I know that it has been exactly a month since I updated this thing, and I do apologize. I suppose I was waiting for something to particularly incense me, and that something happened today.

I was skimming Dawn Eden's blog (because we all know I am borderline obsessed with her) and saw a small reference to a recent Washington Post Article (aptly published on February 14th) called "Love's Labor's Lost."

This article details the hesitancy of women to "fall in love" or "pursue romance" in favor of what Lloyd Kolbe, a health education professor at Indiana University-Bloomington, says is the "purposely uncaring" nature of hooking up.

I think I just threw up a little in my mouth. Yes Mr. Kolbe, women WANT to shrug off the intimacy and caring nature of a relationship for one night stands. We LIKE feeling like we have to be pawns in a huge game with horrible odds of winning.

Instead, I would challenge you to think about the hypocrisy of today's 20 something culture. Of course the women interviewed in this article are afraid to fall in love.

Let's look at both sides of the spectrum. First, we have the Dawn Eden supporters. The women who truly want to be chaste. Believe me, that conversation with Mr. "Sex is one of the key factors in determining relationship compatibility" is incredibly awkward and almost always assures that you won't be getting a phone call for a second date. *News flash* today's culture requires the hookup before the THOUGHT of a relationship. Personal example: I recently asked my friends their opinion on when the appropriate time is to ask where a dating relationship is going. What is consensus of the world? "A hook-up, quasi relationship status must last a MONTH before the topic can be broached. Anything less would be smothering... just have fun hooking up and if it progresses further, great." And you wonder why women are afraid of love. They have to give all of themselves before they can even be considered a candidate for the program.

Ok, so you're not subscribing to the chastity mantra. Perhaps you are fine with the idea of casual sex. That doesn't mean that you cannot see a time and place for a romantic relationship as well. The "sexual freedom" mantra of radical 70's feminism has made it nearly impossible for women to be sexual creatures and still want more. It's an all or nothing world. You are either going to have sex like a man with no ties, deriving power and confidence from your exploits or you are being used and abused. There is no happy medium.

I just cannot believe this article would imply that it is solely women's hesitancy to fall in love that is causing us to not know how to have relationships, to not know how to develop the fundamental pillars of caring for other people. No, it is the virgin/slut dichotomy that we are faced with everyday. It is the death of chivalry and the degradation of EXPECTED masculine respect for women.

It's not LOVE that confuses us. It's everything else surrounding love that tortures us. It is like love is at the center of a labrynth and we are all stuck at different dead ends with no map in sight.

1 comment:

Anonymous said...

Interesting thoughts.

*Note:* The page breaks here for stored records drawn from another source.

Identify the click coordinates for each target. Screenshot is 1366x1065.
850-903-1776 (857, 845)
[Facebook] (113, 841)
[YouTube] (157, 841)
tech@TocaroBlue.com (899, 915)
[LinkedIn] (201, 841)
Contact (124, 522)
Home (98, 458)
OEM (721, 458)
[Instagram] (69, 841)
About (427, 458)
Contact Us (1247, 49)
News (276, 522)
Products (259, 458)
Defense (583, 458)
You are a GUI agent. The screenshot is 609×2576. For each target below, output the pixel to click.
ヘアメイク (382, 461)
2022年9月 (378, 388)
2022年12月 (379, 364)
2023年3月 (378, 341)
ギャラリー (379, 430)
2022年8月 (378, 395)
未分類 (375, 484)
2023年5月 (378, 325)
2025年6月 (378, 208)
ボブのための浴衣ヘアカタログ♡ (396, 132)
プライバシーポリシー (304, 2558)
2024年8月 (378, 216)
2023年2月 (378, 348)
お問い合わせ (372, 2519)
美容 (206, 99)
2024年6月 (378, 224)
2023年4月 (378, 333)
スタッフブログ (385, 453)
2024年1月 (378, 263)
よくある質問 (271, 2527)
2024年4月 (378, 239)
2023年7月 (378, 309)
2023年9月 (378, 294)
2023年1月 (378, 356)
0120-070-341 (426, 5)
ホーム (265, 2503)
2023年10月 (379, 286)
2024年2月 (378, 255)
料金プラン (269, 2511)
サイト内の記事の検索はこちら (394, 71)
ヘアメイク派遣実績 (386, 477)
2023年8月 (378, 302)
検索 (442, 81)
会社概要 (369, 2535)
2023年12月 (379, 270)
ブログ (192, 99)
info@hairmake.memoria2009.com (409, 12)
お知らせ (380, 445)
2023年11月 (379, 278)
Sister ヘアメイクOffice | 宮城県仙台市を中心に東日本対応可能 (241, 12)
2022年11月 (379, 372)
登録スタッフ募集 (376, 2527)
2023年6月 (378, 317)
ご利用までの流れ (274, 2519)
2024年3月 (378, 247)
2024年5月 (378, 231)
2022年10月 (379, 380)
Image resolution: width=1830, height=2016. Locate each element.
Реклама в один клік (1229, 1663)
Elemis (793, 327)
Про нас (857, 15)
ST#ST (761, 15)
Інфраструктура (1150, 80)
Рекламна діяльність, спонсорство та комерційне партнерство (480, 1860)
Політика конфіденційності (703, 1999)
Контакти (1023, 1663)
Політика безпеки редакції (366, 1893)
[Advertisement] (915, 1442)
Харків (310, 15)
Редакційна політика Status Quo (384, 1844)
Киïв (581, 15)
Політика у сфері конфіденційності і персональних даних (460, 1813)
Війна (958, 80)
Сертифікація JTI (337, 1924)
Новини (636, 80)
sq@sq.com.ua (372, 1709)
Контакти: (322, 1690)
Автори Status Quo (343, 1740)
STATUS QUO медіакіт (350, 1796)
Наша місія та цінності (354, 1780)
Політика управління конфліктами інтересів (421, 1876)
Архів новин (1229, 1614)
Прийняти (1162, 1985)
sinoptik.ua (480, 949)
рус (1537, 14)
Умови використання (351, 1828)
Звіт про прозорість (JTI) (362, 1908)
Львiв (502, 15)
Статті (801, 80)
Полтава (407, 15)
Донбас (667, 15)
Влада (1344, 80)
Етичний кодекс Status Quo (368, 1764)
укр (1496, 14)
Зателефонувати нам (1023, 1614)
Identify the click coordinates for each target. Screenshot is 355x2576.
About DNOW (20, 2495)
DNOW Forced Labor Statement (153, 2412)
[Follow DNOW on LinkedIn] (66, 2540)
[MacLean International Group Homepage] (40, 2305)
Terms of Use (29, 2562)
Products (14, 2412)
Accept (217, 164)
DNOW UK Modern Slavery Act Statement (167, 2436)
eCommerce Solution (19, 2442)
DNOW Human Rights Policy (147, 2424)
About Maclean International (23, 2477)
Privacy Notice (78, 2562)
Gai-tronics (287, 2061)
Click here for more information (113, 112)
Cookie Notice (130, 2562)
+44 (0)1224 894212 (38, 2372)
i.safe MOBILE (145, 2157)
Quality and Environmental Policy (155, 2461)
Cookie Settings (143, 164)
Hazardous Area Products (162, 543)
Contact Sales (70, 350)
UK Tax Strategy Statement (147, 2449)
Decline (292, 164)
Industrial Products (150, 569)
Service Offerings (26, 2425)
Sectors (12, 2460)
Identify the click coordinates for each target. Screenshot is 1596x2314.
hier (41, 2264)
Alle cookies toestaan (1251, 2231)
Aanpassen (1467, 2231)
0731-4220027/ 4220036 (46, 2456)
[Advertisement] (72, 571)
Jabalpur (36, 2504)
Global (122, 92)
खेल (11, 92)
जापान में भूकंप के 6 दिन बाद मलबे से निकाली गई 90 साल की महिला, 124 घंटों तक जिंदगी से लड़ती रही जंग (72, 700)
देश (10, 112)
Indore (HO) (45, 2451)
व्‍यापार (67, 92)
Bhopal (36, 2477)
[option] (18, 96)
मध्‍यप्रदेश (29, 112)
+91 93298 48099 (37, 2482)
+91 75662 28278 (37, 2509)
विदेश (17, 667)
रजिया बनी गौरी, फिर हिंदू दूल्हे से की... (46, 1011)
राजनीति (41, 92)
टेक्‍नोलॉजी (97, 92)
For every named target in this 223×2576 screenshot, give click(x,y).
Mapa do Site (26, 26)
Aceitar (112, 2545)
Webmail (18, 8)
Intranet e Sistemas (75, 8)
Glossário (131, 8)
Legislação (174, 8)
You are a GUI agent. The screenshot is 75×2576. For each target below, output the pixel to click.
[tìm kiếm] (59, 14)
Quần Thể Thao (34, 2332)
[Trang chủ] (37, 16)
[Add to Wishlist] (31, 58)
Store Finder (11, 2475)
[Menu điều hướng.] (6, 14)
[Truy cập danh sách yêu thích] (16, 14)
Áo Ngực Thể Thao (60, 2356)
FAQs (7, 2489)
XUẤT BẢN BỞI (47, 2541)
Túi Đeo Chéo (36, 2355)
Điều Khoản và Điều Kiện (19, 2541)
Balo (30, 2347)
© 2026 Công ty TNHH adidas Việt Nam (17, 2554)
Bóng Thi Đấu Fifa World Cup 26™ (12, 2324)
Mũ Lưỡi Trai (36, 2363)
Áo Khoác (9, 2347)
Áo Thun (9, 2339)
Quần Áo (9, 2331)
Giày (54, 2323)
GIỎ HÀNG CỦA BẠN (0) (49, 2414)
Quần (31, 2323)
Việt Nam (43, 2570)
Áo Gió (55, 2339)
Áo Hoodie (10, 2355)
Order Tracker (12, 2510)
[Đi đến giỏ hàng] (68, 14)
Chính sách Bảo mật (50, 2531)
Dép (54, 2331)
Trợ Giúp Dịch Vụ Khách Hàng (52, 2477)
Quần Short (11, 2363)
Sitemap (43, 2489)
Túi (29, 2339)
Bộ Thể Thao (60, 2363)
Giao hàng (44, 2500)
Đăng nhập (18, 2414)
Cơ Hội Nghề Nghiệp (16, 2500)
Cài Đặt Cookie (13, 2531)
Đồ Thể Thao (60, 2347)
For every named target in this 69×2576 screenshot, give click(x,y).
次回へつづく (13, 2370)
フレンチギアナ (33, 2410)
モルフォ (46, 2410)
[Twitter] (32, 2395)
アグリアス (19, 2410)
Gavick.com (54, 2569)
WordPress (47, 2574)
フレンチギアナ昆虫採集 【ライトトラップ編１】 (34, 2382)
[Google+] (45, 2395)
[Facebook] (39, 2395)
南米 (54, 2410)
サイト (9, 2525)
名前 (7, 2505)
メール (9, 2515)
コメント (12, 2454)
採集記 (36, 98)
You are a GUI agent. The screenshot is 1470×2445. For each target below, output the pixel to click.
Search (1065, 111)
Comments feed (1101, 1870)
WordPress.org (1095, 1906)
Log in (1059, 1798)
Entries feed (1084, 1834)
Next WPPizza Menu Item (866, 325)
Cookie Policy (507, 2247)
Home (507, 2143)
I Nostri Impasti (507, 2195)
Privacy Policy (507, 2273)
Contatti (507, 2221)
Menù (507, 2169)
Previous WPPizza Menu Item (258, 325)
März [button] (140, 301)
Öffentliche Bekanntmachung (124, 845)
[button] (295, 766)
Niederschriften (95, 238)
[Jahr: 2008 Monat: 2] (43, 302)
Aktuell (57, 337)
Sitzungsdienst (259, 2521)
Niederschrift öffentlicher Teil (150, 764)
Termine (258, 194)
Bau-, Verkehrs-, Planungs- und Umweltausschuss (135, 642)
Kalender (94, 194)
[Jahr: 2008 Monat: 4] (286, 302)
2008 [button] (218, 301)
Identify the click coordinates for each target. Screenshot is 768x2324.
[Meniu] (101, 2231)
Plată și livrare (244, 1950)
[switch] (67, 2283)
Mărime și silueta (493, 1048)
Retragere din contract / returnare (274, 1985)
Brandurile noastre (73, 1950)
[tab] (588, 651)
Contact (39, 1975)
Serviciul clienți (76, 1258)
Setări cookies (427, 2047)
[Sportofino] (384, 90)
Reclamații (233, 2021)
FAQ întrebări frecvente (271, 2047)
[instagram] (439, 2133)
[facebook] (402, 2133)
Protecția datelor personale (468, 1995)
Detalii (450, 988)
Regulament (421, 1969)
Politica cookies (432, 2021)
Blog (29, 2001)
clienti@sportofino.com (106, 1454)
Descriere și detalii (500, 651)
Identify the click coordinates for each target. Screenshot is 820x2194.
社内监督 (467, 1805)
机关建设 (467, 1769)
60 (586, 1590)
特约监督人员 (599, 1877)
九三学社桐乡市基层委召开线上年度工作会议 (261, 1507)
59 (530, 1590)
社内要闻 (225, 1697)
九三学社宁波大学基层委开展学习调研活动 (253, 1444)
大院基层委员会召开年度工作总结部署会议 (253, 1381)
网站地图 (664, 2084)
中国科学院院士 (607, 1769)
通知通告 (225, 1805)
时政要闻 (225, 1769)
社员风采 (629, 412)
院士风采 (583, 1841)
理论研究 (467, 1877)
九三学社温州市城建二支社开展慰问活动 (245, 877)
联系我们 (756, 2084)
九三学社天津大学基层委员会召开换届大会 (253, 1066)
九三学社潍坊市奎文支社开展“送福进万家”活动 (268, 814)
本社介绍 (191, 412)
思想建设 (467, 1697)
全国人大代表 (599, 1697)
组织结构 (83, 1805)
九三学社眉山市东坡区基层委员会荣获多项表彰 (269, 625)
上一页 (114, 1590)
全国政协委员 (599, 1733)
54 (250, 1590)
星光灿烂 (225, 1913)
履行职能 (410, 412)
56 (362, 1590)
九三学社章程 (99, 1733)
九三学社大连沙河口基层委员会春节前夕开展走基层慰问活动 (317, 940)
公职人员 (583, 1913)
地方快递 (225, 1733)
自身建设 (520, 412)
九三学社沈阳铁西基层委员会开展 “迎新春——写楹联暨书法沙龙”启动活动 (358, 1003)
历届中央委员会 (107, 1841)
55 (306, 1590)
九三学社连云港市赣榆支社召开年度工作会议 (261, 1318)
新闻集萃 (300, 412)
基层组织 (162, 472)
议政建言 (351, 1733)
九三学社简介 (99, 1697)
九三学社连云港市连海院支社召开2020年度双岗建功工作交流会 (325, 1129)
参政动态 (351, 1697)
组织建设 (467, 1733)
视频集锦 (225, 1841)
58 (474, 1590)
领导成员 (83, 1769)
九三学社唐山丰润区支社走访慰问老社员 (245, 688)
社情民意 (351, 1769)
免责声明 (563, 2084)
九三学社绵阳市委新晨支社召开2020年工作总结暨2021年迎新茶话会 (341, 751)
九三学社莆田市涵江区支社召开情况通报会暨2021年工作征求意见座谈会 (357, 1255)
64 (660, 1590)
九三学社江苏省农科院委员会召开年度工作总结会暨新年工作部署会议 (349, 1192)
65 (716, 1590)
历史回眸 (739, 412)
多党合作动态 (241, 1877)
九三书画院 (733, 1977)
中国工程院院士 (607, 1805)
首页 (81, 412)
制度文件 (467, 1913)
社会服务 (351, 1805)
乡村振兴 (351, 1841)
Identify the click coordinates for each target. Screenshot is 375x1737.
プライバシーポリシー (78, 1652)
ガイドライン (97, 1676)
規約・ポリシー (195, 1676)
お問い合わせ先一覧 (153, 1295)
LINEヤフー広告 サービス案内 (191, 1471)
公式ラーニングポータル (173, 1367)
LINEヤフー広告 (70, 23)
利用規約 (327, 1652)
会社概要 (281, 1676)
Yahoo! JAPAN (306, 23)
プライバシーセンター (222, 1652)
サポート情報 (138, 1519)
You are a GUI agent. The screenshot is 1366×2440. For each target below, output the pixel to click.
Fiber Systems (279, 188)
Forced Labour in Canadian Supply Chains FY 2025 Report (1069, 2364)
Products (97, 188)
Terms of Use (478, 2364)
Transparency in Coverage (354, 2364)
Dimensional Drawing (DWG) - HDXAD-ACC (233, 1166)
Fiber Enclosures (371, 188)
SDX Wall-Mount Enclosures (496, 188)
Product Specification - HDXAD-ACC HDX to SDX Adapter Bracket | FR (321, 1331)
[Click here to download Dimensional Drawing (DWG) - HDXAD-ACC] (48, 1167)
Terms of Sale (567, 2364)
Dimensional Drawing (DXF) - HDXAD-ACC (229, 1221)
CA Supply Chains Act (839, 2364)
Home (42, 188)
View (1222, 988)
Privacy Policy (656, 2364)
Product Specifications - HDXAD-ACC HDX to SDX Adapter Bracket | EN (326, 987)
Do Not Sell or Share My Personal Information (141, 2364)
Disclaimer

I didn't read the WaPo article, but I just wanted to leave some comments.

In general, I like the site. Blogging is fun; just be careful and cognizant of what you say. You never know who will be looking.

I also wanted to relate to you some memories of high school on Valentine's Day. There were always three types of people on Valentine's day. Those girls who dressed in black precisely because it was V's day, those guys and girls who wore the appropriate colors (b/c they were in love or just enjoyed being festive), and everyone else who didn't care. Does that sound at all familiar to you??

And my last comment about the last paragraph where you write: It's not LOVE that confuses us. It's everything else surrounding love that tortures us. It is like love is at the center of a labrynth and we are all stuck at different dead ends with no map in sight.

I think you just provided us just one of the many definitions of love. Love is what it is surrounded by, there is no other way to define love (or any other word or feeling) without drawing from other things and experiences.

Just some food for thought. And again, I am glad to be reading your interesting thoughts.